→ TASK BRIEF: The first line of the entries below, the line containing "This screenshot has width=1568, height=625.", and every line between them should be repeated exactly, and nothing else.

Dataset entries
○ ○ ○ ○ ○

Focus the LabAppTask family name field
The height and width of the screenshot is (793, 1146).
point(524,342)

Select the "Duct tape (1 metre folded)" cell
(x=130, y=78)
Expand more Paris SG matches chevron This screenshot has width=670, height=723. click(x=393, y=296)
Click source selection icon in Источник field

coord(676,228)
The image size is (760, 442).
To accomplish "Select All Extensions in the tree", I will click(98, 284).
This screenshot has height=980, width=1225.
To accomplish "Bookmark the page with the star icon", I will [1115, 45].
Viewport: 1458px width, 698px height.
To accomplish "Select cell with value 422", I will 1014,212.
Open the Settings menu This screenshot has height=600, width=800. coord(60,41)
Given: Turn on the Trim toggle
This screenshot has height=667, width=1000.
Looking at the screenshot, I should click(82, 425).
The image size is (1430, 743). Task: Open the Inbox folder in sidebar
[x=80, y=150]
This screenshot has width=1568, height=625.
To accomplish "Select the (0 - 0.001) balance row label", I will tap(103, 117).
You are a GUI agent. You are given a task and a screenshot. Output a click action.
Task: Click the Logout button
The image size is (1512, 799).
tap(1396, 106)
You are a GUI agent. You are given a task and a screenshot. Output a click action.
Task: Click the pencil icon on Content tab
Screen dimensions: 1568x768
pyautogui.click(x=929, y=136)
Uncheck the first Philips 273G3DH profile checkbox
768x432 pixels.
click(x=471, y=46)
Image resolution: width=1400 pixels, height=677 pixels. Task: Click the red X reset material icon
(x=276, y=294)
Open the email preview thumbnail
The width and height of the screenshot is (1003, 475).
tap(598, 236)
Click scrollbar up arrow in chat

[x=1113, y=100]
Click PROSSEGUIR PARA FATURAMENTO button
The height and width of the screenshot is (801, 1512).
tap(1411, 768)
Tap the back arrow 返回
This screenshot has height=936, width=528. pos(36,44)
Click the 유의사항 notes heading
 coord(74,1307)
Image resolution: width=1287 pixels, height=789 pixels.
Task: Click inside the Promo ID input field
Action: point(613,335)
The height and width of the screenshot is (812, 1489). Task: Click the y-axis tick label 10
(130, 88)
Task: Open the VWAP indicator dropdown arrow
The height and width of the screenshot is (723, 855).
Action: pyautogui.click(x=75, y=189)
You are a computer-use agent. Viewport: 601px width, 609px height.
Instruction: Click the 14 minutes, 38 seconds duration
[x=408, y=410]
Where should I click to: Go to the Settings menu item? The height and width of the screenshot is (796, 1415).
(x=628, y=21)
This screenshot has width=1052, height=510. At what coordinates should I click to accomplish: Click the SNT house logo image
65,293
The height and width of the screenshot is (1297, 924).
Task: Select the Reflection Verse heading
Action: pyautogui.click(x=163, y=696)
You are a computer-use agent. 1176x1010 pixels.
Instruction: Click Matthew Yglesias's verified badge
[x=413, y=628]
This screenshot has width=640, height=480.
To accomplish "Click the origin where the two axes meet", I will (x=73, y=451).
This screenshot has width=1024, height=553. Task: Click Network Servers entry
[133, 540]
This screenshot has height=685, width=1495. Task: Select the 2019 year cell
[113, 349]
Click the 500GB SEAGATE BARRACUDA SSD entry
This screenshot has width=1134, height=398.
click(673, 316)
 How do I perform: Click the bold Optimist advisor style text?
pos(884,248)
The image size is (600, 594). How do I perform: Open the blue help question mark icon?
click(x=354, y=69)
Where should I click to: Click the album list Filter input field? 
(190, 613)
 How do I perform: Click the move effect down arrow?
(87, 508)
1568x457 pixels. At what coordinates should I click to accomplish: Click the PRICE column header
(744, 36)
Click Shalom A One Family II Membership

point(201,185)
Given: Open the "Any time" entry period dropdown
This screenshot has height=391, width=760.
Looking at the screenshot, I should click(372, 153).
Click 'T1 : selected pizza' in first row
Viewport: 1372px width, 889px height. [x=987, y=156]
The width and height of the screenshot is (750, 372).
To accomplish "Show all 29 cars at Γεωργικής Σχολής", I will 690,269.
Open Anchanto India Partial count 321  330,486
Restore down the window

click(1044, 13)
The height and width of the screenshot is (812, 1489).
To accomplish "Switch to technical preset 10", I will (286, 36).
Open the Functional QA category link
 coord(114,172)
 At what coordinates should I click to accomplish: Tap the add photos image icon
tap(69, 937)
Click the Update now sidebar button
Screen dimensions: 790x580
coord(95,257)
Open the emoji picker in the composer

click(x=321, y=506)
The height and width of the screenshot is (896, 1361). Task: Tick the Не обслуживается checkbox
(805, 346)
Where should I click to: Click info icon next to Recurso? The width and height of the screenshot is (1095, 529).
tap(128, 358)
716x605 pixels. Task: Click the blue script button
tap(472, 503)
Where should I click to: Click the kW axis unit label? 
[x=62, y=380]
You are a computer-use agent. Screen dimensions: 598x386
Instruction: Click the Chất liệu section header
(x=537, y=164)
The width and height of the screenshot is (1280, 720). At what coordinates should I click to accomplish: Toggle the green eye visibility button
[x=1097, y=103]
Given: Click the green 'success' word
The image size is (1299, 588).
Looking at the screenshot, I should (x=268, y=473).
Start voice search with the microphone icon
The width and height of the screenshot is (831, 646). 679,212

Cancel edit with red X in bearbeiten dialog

○ ○ ○ ○ ○

→ YOUR SOLUTION:
Focus the LabAppTask family name field
The height and width of the screenshot is (793, 1146).
point(524,342)

Select the "Duct tape (1 metre folded)" cell
(x=130, y=78)
Expand more Paris SG matches chevron This screenshot has width=670, height=723. click(x=393, y=296)
Click source selection icon in Источник field

coord(676,228)
The image size is (760, 442).
To accomplish "Select All Extensions in the tree", I will click(98, 284).
This screenshot has height=980, width=1225.
To accomplish "Bookmark the page with the star icon", I will [1115, 45].
Viewport: 1458px width, 698px height.
To accomplish "Select cell with value 422", I will 1014,212.
Open the Settings menu This screenshot has height=600, width=800. coord(60,41)
Given: Turn on the Trim toggle
This screenshot has height=667, width=1000.
Looking at the screenshot, I should click(82, 425).
The image size is (1430, 743). Task: Open the Inbox folder in sidebar
[x=80, y=150]
This screenshot has width=1568, height=625.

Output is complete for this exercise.